- **Problem description**: A word-for-word copy of the lines from the one holding "despite these certificate" through the final line of the records below is the only output asked for.

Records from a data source
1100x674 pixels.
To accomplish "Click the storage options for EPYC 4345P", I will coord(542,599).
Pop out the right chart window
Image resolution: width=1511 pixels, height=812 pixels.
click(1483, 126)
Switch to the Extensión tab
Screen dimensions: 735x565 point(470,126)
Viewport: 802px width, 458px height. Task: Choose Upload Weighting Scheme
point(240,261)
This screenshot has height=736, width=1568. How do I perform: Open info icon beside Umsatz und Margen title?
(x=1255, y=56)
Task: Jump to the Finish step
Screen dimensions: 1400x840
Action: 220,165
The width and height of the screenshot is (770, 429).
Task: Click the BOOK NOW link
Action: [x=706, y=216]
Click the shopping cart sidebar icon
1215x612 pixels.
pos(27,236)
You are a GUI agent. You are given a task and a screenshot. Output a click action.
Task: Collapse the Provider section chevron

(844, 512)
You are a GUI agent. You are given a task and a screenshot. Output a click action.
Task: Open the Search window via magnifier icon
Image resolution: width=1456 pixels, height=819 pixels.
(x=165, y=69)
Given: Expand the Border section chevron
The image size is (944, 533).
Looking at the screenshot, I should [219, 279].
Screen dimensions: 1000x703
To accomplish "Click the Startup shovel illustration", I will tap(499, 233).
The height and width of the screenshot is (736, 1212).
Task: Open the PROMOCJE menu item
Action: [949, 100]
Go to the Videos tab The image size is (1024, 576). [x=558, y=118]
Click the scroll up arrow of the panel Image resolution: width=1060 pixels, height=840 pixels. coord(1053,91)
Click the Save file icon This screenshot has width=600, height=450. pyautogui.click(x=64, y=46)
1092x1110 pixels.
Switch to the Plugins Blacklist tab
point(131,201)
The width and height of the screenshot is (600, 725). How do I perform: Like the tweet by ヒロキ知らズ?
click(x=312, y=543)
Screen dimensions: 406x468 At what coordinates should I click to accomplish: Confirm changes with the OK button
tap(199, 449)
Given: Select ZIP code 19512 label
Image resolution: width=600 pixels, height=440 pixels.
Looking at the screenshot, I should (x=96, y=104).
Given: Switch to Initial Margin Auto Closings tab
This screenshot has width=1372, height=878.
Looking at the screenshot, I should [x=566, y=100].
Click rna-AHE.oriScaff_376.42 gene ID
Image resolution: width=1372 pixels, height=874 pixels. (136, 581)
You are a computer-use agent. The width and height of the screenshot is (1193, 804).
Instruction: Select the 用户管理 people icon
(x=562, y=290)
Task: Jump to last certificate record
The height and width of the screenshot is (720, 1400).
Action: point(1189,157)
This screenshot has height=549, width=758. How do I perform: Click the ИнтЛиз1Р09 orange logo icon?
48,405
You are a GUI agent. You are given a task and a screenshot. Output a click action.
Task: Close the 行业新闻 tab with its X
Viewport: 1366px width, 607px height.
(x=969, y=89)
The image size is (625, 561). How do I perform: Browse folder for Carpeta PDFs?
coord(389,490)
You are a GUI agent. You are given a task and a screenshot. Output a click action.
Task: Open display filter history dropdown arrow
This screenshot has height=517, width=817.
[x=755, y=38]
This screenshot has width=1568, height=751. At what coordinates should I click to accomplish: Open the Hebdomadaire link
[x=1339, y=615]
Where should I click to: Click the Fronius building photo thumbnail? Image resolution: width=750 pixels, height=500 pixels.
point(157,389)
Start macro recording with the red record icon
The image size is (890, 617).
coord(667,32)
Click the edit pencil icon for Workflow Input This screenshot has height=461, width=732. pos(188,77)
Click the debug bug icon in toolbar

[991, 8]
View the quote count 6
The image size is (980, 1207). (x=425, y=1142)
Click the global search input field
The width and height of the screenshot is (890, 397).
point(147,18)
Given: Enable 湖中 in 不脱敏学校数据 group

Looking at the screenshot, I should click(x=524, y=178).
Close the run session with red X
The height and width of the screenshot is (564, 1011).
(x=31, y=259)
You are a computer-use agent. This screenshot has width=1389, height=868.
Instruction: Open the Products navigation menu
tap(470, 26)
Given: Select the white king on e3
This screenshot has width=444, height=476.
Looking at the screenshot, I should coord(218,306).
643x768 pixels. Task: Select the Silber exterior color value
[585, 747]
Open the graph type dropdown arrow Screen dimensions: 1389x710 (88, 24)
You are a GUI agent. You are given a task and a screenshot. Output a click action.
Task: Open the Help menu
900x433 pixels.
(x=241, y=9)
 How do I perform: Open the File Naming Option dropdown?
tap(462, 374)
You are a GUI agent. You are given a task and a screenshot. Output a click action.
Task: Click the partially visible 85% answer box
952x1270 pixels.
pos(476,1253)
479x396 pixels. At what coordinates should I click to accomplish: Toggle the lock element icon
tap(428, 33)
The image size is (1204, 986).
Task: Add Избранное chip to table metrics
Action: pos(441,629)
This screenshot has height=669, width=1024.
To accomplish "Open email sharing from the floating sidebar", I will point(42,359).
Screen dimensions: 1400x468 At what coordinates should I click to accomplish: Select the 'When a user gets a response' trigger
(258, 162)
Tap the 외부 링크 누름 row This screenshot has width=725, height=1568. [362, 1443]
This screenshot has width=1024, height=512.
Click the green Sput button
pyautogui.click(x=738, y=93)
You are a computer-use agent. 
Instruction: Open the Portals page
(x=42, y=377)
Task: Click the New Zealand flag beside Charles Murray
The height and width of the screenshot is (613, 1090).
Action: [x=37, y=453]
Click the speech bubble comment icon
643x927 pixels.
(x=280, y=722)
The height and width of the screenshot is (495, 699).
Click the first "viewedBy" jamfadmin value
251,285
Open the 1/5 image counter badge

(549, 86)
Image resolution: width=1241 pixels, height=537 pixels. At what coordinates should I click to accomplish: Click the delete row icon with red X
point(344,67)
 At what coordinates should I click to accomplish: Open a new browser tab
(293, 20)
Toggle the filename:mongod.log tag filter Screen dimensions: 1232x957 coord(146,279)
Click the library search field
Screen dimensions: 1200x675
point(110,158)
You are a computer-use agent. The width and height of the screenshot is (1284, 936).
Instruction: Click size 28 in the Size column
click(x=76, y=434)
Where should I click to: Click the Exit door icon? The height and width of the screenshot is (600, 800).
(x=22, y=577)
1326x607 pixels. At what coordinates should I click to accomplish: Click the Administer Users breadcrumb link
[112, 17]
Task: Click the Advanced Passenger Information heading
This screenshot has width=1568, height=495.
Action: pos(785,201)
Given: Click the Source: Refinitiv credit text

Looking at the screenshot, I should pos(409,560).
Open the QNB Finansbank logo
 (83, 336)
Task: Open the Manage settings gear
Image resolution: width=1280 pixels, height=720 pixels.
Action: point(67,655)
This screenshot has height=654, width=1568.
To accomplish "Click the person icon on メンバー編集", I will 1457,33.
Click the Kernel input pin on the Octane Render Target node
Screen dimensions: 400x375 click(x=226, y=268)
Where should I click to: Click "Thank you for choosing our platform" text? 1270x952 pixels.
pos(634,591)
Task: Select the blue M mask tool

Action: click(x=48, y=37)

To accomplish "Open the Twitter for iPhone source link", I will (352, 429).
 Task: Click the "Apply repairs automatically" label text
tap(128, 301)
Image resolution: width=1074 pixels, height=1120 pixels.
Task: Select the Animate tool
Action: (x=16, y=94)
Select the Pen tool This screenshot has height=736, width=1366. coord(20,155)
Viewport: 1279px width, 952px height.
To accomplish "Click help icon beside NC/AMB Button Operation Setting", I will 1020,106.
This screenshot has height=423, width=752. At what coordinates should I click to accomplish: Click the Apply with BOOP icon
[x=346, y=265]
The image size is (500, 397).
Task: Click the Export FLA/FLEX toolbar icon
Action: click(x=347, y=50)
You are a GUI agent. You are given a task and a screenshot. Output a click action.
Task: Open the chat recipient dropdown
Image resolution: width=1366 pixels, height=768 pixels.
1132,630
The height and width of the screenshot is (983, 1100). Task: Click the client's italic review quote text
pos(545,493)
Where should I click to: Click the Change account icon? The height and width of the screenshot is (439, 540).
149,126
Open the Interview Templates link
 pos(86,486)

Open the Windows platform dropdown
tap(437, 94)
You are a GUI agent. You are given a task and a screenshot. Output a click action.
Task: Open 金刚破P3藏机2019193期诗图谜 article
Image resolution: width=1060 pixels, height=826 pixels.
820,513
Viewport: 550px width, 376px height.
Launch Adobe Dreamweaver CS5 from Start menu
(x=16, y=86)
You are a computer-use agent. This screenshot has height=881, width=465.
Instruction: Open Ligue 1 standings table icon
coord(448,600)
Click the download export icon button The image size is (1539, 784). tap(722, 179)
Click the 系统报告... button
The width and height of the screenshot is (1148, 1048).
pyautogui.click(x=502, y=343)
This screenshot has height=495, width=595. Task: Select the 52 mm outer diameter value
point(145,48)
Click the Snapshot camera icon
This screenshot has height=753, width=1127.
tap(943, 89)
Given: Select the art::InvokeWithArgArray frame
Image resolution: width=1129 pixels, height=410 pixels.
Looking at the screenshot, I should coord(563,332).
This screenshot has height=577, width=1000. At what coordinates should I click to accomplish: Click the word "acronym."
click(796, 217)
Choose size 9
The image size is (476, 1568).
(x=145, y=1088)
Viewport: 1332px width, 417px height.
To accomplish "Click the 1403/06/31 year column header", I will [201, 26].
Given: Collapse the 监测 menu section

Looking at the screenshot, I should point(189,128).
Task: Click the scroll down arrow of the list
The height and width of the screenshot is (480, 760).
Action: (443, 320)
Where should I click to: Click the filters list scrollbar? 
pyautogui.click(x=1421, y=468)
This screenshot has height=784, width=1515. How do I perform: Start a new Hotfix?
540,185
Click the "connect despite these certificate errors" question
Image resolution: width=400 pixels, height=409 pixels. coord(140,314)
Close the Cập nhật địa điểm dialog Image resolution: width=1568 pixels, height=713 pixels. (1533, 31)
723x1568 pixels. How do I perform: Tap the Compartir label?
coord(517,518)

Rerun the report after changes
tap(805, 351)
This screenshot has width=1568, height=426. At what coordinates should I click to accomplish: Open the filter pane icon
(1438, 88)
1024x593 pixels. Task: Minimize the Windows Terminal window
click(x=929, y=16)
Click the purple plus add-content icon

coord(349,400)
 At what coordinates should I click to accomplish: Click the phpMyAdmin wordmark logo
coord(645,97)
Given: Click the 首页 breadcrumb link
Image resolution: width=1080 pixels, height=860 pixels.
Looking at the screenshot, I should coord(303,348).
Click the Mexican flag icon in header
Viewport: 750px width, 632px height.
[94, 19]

- **Solution to the problem**:
Click the "connect despite these certificate errors" question
Image resolution: width=400 pixels, height=409 pixels. coord(140,314)
Close the Cập nhật địa điểm dialog Image resolution: width=1568 pixels, height=713 pixels. (1533, 31)
723x1568 pixels. How do I perform: Tap the Compartir label?
coord(517,518)

Rerun the report after changes
tap(805, 351)
This screenshot has width=1568, height=426. At what coordinates should I click to accomplish: Open the filter pane icon
(1438, 88)
1024x593 pixels. Task: Minimize the Windows Terminal window
click(x=929, y=16)
Click the purple plus add-content icon

coord(349,400)
 At what coordinates should I click to accomplish: Click the phpMyAdmin wordmark logo
coord(645,97)
Given: Click the 首页 breadcrumb link
Image resolution: width=1080 pixels, height=860 pixels.
Looking at the screenshot, I should coord(303,348).
Click the Mexican flag icon in header
Viewport: 750px width, 632px height.
[94, 19]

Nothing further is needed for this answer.